> **TRY IT**
This task calls for copying every line in the data below that contains the word "field".

↓↓↓

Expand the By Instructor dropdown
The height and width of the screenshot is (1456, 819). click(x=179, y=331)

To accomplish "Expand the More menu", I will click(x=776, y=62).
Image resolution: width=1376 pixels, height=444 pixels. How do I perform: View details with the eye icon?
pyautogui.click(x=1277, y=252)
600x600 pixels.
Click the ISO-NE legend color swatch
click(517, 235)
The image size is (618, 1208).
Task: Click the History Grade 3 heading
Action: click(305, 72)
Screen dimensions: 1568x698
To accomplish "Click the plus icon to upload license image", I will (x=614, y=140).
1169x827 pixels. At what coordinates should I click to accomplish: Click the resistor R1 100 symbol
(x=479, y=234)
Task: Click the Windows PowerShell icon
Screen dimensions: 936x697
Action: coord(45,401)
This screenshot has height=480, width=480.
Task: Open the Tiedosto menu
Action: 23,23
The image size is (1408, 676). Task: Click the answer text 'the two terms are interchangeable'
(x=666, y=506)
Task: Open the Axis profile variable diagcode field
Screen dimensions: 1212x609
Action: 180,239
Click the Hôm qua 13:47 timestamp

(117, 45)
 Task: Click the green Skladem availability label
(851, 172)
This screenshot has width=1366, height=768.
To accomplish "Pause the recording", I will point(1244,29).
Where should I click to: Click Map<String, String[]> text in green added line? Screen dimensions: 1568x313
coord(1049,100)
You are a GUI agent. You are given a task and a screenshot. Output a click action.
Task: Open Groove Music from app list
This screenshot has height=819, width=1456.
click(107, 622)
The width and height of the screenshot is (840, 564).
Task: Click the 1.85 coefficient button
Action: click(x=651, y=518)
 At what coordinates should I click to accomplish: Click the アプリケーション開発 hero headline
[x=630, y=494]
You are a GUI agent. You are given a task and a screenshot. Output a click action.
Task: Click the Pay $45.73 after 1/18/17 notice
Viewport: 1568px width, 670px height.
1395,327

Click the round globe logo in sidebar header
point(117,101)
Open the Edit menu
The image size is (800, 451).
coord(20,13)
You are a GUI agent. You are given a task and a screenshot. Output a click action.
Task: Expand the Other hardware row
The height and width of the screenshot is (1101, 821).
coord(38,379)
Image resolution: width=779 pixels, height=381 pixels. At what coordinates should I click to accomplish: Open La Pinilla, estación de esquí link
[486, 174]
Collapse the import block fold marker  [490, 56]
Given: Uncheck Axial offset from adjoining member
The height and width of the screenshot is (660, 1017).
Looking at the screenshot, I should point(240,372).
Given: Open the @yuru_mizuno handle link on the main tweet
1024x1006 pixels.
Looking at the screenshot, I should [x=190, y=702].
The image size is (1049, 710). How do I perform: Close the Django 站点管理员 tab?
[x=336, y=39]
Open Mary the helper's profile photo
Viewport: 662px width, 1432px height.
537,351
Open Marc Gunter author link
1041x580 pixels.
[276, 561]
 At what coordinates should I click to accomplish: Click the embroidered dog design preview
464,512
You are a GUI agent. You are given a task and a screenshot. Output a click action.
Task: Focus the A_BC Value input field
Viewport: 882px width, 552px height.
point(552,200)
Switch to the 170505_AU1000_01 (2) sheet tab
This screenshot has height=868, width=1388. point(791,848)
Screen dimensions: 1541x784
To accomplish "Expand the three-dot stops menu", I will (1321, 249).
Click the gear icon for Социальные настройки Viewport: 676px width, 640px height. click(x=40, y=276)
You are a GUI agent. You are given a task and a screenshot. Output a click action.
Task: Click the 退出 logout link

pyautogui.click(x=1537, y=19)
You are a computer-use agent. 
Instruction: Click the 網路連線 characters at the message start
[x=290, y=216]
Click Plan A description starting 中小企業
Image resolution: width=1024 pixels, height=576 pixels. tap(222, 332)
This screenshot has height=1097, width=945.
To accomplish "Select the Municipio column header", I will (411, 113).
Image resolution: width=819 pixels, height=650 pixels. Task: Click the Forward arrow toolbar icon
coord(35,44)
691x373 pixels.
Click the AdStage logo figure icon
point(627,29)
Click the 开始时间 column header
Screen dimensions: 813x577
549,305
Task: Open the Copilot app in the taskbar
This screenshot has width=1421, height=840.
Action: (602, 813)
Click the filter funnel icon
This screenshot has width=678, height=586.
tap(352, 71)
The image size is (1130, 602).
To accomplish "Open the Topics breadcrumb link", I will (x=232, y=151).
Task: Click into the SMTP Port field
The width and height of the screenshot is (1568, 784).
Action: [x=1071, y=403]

↑↑↑

> **ANSWER SECTION**
Task: Open the Axis profile variable diagcode field
Task: Focus the A_BC Value input field
Task: Click into the SMTP Port field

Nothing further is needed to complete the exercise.